Foot In The Door: Understanding Large Language Model Jailbreaking via Cognitive Psychology

TL;DR

This paper explores how cognitive psychology explains LLM jailbreaking, proposing a new incremental prompting method based on psychological theory, achieving high success rates across multiple models.

Contribution

It introduces a psychological framework for understanding jailbreak prompts and develops an automatic black-box jailbreaking method using the Foot-in-the-Door technique.

Findings

Average jailbreak success rate of 83.9% across 8 LLMs

Proposes a new incremental prompting method based on cognitive psychology

Provides insights into the decision-making process of LLMs

Abstract

Large Language Models (LLMs) have gradually become the gateway for people to acquire new knowledge.
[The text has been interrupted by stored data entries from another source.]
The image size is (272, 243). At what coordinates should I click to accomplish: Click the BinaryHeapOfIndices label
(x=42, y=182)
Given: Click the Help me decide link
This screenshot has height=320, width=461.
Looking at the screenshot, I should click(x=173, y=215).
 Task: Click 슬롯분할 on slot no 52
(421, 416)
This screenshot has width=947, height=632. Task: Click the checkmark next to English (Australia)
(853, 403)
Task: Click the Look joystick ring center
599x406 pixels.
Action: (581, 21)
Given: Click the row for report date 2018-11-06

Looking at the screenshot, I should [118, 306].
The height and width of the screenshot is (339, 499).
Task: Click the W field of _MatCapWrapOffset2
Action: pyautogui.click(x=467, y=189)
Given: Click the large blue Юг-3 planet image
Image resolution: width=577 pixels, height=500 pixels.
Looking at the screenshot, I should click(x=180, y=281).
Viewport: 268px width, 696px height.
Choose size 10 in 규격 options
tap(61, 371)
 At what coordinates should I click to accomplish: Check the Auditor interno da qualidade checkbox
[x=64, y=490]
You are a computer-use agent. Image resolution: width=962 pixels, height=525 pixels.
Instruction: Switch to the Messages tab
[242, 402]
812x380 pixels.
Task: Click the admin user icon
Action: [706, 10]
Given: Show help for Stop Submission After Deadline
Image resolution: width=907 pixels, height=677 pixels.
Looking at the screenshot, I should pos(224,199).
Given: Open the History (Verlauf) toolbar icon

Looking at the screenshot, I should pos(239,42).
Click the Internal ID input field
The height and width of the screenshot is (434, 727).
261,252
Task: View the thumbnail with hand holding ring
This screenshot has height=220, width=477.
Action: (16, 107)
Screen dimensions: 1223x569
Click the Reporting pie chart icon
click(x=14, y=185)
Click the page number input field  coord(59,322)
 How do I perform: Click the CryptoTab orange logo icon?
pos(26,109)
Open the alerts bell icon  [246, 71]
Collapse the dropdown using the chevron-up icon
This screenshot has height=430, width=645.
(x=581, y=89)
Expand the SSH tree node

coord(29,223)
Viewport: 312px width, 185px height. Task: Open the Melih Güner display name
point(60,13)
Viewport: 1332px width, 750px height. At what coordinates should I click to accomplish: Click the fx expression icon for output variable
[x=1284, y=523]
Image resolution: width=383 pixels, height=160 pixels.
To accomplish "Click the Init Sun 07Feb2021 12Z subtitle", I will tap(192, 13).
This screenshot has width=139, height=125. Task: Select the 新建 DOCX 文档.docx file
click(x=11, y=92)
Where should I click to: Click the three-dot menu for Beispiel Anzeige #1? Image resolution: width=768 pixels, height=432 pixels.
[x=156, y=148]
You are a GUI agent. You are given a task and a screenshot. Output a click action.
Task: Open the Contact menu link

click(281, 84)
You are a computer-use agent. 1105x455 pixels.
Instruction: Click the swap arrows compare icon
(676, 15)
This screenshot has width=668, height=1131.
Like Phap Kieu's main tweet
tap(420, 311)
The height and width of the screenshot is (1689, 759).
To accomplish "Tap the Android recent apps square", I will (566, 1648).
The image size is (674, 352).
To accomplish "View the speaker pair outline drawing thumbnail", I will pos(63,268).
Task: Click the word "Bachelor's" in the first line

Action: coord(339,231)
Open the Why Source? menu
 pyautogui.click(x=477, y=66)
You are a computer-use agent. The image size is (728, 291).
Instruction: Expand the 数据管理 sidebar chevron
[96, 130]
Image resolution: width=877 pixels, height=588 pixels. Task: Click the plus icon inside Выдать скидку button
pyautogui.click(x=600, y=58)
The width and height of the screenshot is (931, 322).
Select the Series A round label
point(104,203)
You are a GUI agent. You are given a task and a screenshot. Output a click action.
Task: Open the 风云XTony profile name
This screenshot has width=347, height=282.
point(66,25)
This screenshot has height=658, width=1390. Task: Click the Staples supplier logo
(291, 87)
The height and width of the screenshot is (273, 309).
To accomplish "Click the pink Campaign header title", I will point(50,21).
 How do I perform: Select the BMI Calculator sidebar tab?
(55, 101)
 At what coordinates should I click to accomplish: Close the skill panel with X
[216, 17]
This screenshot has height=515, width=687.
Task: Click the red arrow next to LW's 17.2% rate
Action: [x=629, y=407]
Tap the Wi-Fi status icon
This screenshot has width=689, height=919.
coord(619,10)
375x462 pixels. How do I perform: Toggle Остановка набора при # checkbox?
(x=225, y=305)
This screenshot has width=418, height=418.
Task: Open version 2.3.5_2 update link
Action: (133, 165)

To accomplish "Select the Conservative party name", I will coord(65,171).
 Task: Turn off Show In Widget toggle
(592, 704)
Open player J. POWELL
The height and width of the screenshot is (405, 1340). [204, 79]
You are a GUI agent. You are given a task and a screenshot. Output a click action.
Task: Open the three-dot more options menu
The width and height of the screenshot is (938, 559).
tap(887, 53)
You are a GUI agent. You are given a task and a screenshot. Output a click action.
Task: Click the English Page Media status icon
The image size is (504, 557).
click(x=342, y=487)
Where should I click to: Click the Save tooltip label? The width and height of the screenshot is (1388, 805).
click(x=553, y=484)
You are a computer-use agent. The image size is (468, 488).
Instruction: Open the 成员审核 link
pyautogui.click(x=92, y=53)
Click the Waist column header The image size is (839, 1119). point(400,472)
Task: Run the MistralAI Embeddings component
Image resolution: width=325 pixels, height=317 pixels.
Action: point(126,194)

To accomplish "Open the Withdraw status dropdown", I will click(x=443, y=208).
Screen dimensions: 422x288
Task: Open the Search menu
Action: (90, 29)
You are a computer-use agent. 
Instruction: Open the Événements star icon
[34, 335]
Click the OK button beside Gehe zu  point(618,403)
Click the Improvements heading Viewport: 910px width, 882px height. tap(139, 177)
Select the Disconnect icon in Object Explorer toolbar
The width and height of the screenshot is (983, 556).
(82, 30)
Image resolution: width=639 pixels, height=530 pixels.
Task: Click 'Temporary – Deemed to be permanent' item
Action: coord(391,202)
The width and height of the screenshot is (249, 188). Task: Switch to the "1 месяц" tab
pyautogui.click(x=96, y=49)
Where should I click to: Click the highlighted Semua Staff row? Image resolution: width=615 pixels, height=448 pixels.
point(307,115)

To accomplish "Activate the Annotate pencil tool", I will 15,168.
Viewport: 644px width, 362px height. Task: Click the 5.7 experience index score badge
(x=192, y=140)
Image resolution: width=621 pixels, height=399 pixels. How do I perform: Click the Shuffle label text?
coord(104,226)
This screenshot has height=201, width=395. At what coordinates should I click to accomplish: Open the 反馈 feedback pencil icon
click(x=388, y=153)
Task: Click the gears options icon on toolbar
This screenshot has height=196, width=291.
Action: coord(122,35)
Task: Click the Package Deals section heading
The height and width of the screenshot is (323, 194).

However, attackers can break the model's security protection ("jail") to access restricted information, which is called "jailbreaking." Previous studies have shown the weakness of current LLMs when confronted with such jailbreaking attacks. Nevertheless, comprehension of the intrinsic decision-making mechanism within the LLMs upon receipt of jailbreak prompts is noticeably lacking. Our research provides a psychological explanation of the jailbreak prompts. Drawing on cognitive consistency theory, we argue that the key to jailbreak is guiding the LLM to achieve cognitive coordination in an erroneous direction. Further, we propose an automatic black-box jailbreaking method based on the Foot-in-the-Door (FITD) technique. This method progressively induces the model to answer harmful questions via multi-step incremental prompts. We instantiated a prototype system to evaluate the jailbreaking effectiveness on 8 advanced LLMs, yielding an average success rate of 83.9%. This study builds a psychological perspective on the explanatory insights into the intrinsic decision-making logic of LLMs.